I am hating this new blogger interface.

My new baby!

As I write this, 4 o'clock on the second day of autumn, it is 98º outside. There are farmers in their fields, harvesting their corn and soybeans and kicking up dust and plant particles into the atmosphere, and these tiny bits of crap are finding their way into my house and onto my skin. (I don't fault the farmers. Please, no hate mail.) My skin is in flat out rebellion, I tell ya. Every year, my allergic dermatitis gets worse. This year, it's my knuckles that are red and flaky and itchy, in addition to all of the old red, flaky and itchy places: wrists, ankles, top of foot, odd places on my fingers, and elbows. The non-permanent irritations have been on my hips, front thighs, and shins. Least my face is still purty.

So far.

We are lucky here in Lovely LAconia, in that we have had almost an inch of rain in the last two weeks. My friend in the next county to my west said they have not had rain for six weeks. Lucky, too, in that there is a front moving through this weekend which may bring rain, but will assuredly bring us our normal seasonal temperatures of 78º daytime and 50-something at night by Saturday.

One more day.

Also? My new sewing machine arrived late Monday, the last delivery from a huge FedEx truck. Thank goodness I am married to a mechanic, because the thing needed to be assembled and fine-tuned and I couldn't even loosen a bolt myself. (Couldn't even find where he hides his ratchets and sockets and pliers.) (Because, of course, all of my tools have migrated to better pastures.) And thank goodness I had another machine, set in an industrial table, to use as a go-by. I pity the poor homesewer that gets one of these and doesn't have the hand strength or a handyman handy, as there were no assembly instructions. At all. My one complaint.
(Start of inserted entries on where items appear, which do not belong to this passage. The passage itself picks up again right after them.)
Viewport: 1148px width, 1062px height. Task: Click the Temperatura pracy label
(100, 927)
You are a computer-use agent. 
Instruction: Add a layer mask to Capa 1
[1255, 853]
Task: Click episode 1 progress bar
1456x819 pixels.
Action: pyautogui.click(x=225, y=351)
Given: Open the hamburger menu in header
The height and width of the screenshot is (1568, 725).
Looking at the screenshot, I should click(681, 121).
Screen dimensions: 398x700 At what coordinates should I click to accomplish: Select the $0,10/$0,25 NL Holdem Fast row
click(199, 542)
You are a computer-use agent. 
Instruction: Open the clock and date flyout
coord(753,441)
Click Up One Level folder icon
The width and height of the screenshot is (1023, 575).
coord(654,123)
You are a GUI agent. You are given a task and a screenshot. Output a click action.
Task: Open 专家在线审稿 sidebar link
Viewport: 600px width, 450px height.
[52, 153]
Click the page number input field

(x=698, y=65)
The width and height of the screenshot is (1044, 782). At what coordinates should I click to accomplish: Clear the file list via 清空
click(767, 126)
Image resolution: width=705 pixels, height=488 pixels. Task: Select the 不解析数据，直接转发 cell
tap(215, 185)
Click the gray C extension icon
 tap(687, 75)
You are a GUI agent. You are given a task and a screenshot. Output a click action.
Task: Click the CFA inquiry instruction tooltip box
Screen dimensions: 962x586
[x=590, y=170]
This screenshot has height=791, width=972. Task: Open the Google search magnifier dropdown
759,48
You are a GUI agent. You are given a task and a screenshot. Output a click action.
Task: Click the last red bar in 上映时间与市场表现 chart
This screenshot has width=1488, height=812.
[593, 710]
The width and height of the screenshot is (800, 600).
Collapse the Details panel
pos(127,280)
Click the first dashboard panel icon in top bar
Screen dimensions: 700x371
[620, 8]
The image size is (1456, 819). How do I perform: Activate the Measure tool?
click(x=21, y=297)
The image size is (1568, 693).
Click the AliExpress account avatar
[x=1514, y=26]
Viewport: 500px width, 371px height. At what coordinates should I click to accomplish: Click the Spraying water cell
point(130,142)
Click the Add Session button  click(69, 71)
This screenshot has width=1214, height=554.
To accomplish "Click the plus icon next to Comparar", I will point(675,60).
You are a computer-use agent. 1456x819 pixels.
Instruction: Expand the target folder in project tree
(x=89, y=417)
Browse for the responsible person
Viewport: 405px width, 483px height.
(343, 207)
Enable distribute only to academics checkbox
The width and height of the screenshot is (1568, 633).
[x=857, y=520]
What can I say? I love this machine! I read as many reviews as I could find before and after I ordered this one, and one of the complaints was the noise of the one horsepower clutch motor. Noise? To me, that sound is as sweet as any Beethoven symphony! Ooooh, the power! She is mine! Bwahaha!

And the table is too big. Well, yeah. It's a big powerful machine in an industrial table.

And it goes too fast! Excuse me? Then why did you buy this one in the first place?

I hate having to stop and wind bobbins in the middle of my project! You can wind a bobbin as you sew, knucklehead!

The stitches are perfect, and at 2000 stitches a minute, just fine for my needs. Straight stitch and zigzag, with 5! needle positions. I love that I can backstitch at speed and not break a needle. This machine is manufactured in Thailand with Swiss-made parts. It is labeled as a TacSew. I saw Bernina Tacsews, the exact same machine, for sale online for $3400. I paid about $1700 less than that. (You do the math.) Yet mine still came with the Bernina guarantee and the Bernina brochure.) I am looking forward to working on this baby for many, many years to come.

Of course, I wish I could have bought this machine 20 years ago and know that it was made in Switzerland, but times change and this is the world I live in now.